The event, which was held on June 19-23, near Las Cruces, New Mexico, hosts student rocketry teams from all over the world to launch solid, liquid, and hybrid rockets to target altitudes of 10,000 and 30,000 feet while carrying a minimum of 8.8 pounds of payload.
After finishing in first place in the 10,000-foot category during the 2017 competition, the WVU team was excited to defend its title and also to compete in both event categories for the first time.
The students kicked off the competition by first launching their 12foot long fiber glass rocket in the 30,000-foot category. The 121-pound rocket included carbon fiber reinforced fins and nosecone, an aluminum nose tip, as well as a powerful motor capable of producing 1,200 pounds of thrust.
Despite executing a successful test launch in March, the rocket structurally failed shortly after take-off, making the launch ineligible for judging during the competition.
“Watching our rocket being torn into a million little pieces was disappointing to say the least,” said WVUER President Casey Wilson, a recent mechanical and aerospace engineering graduate from Wheeling. “However, our focus quickly shifted to the next category. When the rocket broke apart we lost both GPS units that were attached to it.
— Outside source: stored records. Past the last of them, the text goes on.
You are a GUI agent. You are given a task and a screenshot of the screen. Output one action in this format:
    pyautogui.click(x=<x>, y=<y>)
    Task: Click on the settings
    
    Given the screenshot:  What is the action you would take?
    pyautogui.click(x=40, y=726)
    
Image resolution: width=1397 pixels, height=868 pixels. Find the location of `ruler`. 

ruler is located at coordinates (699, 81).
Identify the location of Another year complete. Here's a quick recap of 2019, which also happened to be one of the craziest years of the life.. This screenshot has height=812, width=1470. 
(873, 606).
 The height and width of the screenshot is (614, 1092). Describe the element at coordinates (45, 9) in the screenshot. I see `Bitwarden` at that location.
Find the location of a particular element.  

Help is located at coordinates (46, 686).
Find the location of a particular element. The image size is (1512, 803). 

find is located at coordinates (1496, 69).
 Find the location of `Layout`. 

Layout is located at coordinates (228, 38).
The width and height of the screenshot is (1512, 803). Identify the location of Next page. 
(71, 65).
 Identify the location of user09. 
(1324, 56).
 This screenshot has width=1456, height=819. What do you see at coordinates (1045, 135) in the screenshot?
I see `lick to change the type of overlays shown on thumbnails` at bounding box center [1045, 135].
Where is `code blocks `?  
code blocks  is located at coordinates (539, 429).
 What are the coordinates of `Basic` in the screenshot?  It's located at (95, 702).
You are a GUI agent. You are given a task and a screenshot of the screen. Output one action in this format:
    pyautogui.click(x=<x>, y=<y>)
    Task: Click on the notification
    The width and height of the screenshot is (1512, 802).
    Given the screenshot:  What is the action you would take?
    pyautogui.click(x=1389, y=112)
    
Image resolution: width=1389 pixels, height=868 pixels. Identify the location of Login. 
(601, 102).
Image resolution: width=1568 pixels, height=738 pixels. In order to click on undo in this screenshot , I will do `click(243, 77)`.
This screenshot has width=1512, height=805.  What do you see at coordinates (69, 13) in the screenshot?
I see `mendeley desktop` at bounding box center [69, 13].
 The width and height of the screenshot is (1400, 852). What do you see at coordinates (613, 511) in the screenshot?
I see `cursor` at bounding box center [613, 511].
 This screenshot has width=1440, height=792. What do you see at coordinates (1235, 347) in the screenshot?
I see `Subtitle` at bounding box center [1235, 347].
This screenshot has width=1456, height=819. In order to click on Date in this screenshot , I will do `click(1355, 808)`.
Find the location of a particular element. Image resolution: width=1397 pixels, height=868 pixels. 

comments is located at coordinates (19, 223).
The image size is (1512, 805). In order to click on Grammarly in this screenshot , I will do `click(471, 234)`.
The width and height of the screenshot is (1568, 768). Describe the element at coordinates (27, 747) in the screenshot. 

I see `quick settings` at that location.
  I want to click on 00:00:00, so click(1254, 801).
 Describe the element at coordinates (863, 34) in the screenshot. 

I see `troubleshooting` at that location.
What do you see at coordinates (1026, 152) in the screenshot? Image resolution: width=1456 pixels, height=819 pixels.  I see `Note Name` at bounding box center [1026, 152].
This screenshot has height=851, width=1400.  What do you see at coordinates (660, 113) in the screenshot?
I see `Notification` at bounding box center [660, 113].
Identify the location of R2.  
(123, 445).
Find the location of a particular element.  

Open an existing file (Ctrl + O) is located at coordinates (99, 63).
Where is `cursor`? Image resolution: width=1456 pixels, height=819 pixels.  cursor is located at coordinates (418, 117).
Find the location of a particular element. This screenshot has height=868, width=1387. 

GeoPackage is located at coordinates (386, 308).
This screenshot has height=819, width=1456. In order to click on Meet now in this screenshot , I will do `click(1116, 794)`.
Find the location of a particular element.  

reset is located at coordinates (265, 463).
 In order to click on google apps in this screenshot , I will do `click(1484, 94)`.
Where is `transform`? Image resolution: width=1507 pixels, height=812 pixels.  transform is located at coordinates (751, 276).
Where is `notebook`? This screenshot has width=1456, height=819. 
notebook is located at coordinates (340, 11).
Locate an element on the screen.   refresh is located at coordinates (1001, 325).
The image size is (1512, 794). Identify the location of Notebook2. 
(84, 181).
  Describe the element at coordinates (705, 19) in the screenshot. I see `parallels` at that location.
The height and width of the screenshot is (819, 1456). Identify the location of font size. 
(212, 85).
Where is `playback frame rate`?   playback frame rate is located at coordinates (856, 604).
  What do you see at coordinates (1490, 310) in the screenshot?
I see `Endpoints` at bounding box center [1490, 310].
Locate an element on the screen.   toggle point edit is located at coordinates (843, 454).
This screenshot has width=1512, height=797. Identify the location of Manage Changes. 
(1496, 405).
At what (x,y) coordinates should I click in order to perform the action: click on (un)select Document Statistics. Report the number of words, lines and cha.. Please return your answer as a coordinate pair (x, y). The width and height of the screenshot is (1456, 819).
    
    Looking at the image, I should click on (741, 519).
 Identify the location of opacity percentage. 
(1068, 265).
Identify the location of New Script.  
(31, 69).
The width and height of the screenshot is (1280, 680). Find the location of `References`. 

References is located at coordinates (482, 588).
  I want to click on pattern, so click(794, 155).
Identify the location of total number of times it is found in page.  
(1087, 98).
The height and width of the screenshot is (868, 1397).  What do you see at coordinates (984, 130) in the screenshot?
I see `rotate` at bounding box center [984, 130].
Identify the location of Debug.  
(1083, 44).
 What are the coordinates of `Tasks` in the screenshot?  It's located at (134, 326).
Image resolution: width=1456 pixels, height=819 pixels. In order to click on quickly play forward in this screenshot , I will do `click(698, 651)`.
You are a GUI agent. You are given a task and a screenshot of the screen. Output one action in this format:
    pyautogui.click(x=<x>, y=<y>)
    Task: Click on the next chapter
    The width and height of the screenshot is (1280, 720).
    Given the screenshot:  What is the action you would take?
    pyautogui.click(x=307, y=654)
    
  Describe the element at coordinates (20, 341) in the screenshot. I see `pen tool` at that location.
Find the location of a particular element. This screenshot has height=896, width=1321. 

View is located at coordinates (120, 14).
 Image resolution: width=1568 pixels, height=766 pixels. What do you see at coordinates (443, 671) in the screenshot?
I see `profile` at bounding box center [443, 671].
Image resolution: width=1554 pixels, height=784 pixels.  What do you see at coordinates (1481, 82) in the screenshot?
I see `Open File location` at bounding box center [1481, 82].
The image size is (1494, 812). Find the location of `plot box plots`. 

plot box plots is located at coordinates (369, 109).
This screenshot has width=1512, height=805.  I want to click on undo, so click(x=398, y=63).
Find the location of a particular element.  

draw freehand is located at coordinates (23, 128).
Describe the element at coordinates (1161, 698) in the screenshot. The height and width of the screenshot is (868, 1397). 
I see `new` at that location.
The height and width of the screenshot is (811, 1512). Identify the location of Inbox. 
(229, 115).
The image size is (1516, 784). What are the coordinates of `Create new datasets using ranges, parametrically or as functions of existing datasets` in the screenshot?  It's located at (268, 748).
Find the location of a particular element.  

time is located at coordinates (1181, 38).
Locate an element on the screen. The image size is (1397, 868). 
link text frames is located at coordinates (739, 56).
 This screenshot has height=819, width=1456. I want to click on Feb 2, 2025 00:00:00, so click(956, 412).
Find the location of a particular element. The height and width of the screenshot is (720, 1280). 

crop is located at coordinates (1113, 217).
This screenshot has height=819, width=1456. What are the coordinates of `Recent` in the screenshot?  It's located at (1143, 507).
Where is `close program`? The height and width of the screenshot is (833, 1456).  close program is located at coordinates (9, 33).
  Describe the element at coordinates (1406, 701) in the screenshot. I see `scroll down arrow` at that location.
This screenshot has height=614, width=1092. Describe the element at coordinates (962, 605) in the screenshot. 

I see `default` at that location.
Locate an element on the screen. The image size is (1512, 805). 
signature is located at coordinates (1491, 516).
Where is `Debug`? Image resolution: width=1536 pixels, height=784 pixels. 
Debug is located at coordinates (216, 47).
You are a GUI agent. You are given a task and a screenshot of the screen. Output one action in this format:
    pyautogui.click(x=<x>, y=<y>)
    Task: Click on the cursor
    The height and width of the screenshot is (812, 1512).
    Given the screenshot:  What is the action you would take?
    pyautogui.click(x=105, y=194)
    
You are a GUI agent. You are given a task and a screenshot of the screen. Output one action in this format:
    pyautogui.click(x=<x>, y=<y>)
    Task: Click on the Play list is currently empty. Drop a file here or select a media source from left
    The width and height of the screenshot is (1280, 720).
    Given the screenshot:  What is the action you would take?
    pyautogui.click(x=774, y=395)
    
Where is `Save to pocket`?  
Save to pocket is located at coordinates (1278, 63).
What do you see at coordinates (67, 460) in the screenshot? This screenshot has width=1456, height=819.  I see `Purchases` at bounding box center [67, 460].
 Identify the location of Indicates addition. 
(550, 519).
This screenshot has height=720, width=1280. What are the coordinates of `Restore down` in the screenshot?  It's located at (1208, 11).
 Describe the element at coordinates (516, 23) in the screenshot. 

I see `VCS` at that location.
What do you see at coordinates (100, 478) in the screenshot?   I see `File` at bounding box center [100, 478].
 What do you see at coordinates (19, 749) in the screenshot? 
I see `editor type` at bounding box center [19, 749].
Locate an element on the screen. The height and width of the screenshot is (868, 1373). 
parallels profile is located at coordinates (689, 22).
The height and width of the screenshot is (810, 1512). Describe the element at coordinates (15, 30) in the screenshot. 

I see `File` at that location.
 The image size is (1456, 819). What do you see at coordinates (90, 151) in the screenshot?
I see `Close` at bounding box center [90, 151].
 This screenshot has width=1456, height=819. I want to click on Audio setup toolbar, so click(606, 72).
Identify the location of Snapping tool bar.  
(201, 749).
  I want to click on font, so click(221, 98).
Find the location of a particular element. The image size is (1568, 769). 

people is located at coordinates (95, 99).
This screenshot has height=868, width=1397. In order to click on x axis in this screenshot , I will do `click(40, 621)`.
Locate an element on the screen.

We only brought two units with us to New Mexico and without these we knew there was little chance we could fly the 10,000-foot rocket.”
One of the main judging components of the competition requires teams to track and retrieve data from their rocket following each launch, an impossible task without GPS units.
“After extensive searching we arrived for the final day of the competition empty handed and unsure if we would even fly the 2017 winning rocket,” said Wilson. “To our surprise one of our competitors from Egypt discovered the remnants of our destroyed rocket's avionics bay and brought it back to the launch site for us. We were able to then scramble to fix the non-functional GPS unit and prepare the rocket for launch.”
The team’s unwillingness to give up paid off. Their rocket and recently redesigned motor, capable of producing 450 pounds of force, successfully launched and reached an altitude of 10,258 feet.
Coming so close to the target altitude during the launch earned the team high scores with the judges. The team was also scored on a poster presentation that explained the rocket’s specifications as well as various technical papers and progress reports that were submitted throughout the year. They received strong scores across the board, resulting in their second place victory.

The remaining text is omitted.